Friday, July 06, 2007

It's through.. . finally.

Praise God! My boss is finally back! It was such a relief. I truly thank God for by his grace I survived the past 6 weeks.

It is indeed true, that when you’re in your comfort zone, very often you lax and forget about God and all his blessings unto you. It is in times of trouble and distress that you seek God most, and you will thus know Him better and thus build an even stronger relationship with Him. When His grace touches you, miracles happen, all the impossibles become possible, the “unthinkables” becomes reality.

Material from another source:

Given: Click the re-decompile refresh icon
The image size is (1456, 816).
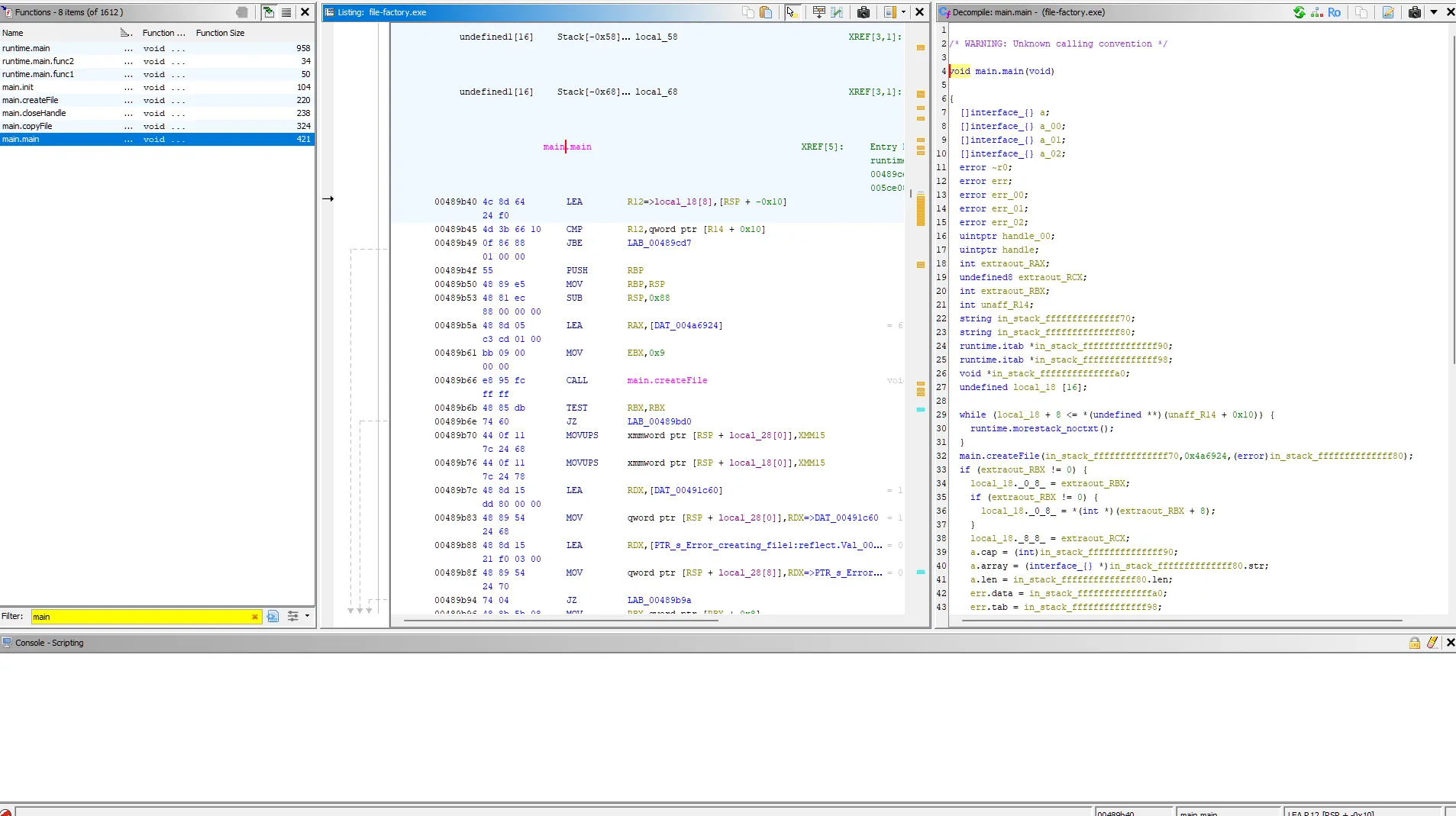Looking at the screenshot, I should (1299, 12).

The past 6 weeks were truly difficult to me, for I had to do surgeries which I have never done before, and all difficult cases I had to diagnose and manage it on my own.. There were times when I reached home late at night, past mid night, just to settle the cases. Even after reaching home, I would be worrying about the animals and having nightmares about them. There was literally no peace at all.

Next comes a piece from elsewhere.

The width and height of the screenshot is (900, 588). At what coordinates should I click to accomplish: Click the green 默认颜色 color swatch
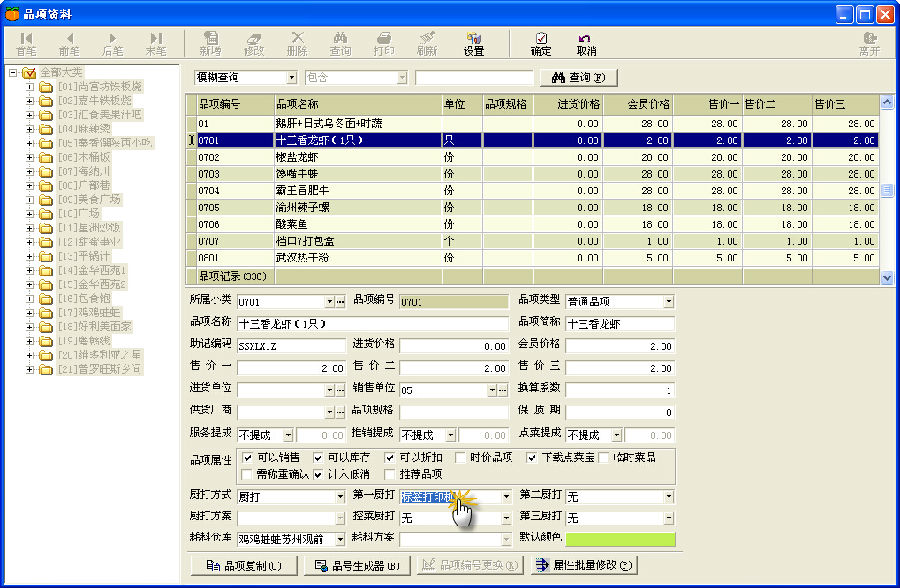pyautogui.click(x=620, y=539)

So many times I broke down and thought of just quit working immediately and run away from Ktn. But that was a wrong spirit. I must thank God, for every time I was so weak that I cried like a child & started questioning and pleading God this and that, I started hearing songs in my ears. It was almost like God was comforting me with words like, “Be still and know that I am God”, “Let the peace of God reign”, “Let the weak say I am strong… it’s what the Lord has done in me”, “God will make a way… hold me closely to his side”.

I was comforted instantaneously, trusting that God is in control of everything, and if he brings me to it, He will surely bring me through it. I cast all my worries to Him. And now I live to tell you that He had indeed brought me through it! Glory to God, hallelujah!

Dear Father in heaven, I thank you that you are my Father. You’re so merciful, full of love and grace… how can I ever thank and love you enough? Take me deeper in love with you, that I may know you even more. Oh, and how I long to hear your voice Lord, in Jesus’ name, Amen.